Mix the lamb with the onions and remaining spices. Portion the kefta mix into 1-ounce balls and place on cinnamon stick.
Grill the kefta on the cinnamon stick skewer and glaze with the pomegranate molasses. Garnish with torn mint.
Prepare the Salad
Mix all ingredients together. Season with salt to taste.
Plate the Dish
Place kefta on top of salad with crumbled feta.
Chef Rafidi’s Recipe: Smoky Boquerones Toast with Piquillo Pepper Butter + Black Garlic Confit
Russell Island Wine Pairing: NV La Cigarrera | Amontillado | Jerez | Spain
Kroll’s Pairing Notes: “I went with amontillado here as savory, dry sherry that compliments the boquerones. The oak on this is good for the smoky and garlic flavors. It also layers in a rye/pumpernickel bitter note for added complexity. It’s salty food, with salty wine!”

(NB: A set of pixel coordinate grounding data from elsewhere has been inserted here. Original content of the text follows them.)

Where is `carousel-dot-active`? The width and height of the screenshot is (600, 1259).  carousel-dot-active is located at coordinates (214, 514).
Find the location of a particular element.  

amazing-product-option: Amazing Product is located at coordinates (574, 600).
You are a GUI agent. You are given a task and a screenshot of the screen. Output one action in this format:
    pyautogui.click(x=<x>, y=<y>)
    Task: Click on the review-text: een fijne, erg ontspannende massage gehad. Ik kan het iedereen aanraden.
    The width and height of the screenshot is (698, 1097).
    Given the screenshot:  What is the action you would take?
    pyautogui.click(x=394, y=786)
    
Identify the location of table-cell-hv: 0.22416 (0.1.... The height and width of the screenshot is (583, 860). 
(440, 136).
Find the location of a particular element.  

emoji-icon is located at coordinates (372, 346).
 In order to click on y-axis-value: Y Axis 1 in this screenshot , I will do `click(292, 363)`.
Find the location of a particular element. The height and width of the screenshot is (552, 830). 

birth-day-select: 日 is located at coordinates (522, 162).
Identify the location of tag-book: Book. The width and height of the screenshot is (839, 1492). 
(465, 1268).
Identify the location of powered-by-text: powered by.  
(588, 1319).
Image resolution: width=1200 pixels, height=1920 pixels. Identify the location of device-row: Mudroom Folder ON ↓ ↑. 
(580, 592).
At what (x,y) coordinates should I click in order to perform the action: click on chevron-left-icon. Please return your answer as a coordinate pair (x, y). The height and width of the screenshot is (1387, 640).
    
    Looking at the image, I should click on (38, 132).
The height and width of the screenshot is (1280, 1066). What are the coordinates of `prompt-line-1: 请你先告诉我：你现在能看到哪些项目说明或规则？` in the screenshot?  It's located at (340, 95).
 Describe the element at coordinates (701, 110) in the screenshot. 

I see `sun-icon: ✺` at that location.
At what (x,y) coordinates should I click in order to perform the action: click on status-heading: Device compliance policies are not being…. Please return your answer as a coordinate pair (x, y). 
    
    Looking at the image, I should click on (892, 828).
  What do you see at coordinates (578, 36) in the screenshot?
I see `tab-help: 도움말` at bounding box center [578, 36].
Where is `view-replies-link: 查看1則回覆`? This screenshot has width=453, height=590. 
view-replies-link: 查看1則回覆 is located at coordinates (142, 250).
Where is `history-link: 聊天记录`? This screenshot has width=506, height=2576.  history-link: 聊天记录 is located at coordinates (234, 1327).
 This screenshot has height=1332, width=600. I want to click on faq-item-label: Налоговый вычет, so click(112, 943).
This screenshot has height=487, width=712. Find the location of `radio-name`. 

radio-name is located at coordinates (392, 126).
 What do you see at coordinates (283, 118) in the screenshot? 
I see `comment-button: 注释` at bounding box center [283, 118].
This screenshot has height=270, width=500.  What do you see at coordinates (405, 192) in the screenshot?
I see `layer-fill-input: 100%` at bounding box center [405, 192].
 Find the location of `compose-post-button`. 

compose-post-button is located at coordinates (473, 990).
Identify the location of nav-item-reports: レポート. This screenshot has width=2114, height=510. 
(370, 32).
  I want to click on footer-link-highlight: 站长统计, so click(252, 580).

For the marinated boquerones
4 ounces boquerones
1 clove garlic
2 tablespoon extra virgin olive oil
2 teaspoon sherry vinegar
1 teaspoon pimentos
2 ounces piquillo peppers, julienned
For the piquillo butter
4 ounces butter, softened
2 ounces piquillo peppers , finely chopped
1 teaspoon kosher salt
For the black garlic confit:
1 tablespoon black garlic, chopped
¼ cup extra virgin olive oil
Note: Piquillo peppers must be from a jar.
Baguette or sourdough boule
Extra virgin olive oil
Parsley or dill leaves
Marinate the Boquerones
Combine all ingredients in a bowl. Mix gently so as not break up the boquerones. Set aside.
Prepare the Piquillo Butter
Combine all ingredients in a small bowl. Set aside.
Prepare the Black Garlic Confit
Combine black garlic and extra virgin olive oil in a small pot on very low heat and cook for four to five minutes. Set aside at room temperature.
Plate the Dish
Slice a piece of baguette or sourdough. Drizzle with extra virgin olive oil and sprinkle with salt and pepper. Toast or grill until golden brown.
Spread a layer of piquillo butter, a small amount of black garlic confit and lastly top with the marinated boquerones.
Garnish with fresh parsley or dill leaves and another drizzle of extra virgin olive oil.